Figure 6 shows the comparison of predicted and experimental potentials [18] with the measured anti-tuberculosis activity [18]. In Figure 6a, the predicted and experimental potentials are plotted versus log(IC₉₀). The R² values are determined to be 0.6 and 0.7 respectively, demonstrating that there is a moderate exponential correlation between the ease of reduction and the IC₉₀. The correlation between predicted ease of reduction and IC₉₀ suggests that DFT: B3LYP/lanl2dz can moderately predict anti-tuberculous activity for some derivates with new R6/R7 variations. Figure 6b shows comparison of the predicted and experimental potentials and the selectivity index (SI). The R² values are determined to be 0.2 and 0.4 respectively, demonstrating that there is low correlation between the ease of reduction and the selectivity index. The SI values are reported as a range. The range is necessary as SI is a ratio of CC₅₀ and IC₉₀. The CC₅₀ values are reported versus a concentration maximum [18]. The CC₅₀ values are listed as >100 for Compounds 1–8 and 11 [18]. Given the lower certainty of the SI values, it is not surprising that there is less correlation with the ease of reduction.

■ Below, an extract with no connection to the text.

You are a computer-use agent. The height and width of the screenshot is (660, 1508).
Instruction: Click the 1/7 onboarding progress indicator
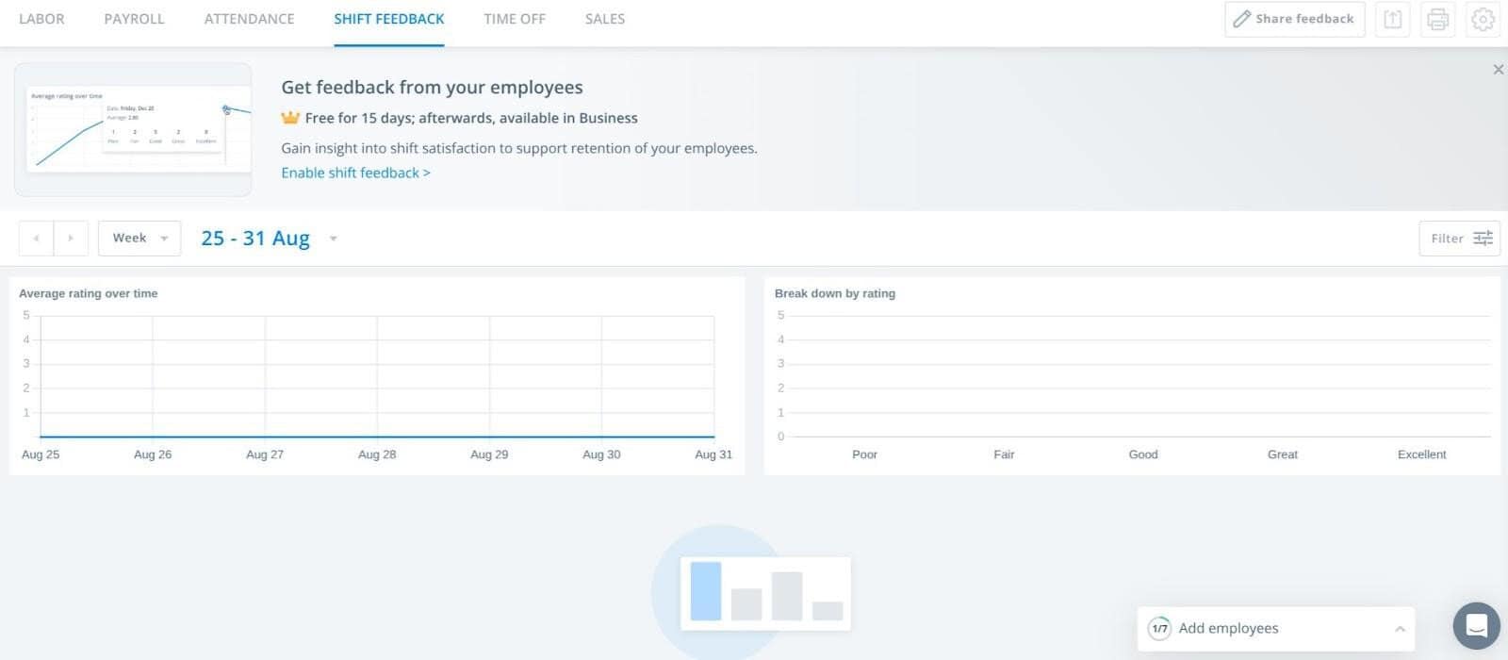(x=1159, y=629)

While it is likely that the ease of reduction is important for the mechanism for reaction for the quinoxaline derivatives through the formation of the free radical in wave 1 [18], an expectation for a “perfect” correlation between ease of reduction and activity would be unrealistic. For in vivo systems, additional factors including solubility, membrane permeability, absorption, stereochemistry, and active site binding will play a role in observed anti-tuberculosis activity.

4. Conclusions

For the 1st n-oxide reduction (wave 1), the DFT: B3LYP/lanl2dz calculations were able to predict the electrochemical properties for thirty-seven 1,4-di-N-oxide quinoxaline-2-carboxamide derivatives with good agreement to the experimental electrochemical potentials. The correlation was improved over our original study of twenty 3-aryl-quinoxaline-2-carbonitrile 1,4-di-N-oxide derivatives that includes some derivatives with a nitro group [29]. The lanl2dz basis set is a useful computational tool for making a first-level prediction for electrochemical properties for quinoxaline 1,4-di-N-oxide derivatives without attached nitro-groups. The predicted wave 1 electrochemical potentials had a moderate exponential correlation to the experimental IC₉₀ values similar to the experimental potentials. This correlation suggests that DFT: B3LYP/lanl2dz predictions of the wave 1 electrochemical potentials could moderately predict new R6/R7 derivates with anti-tuberculosis activity.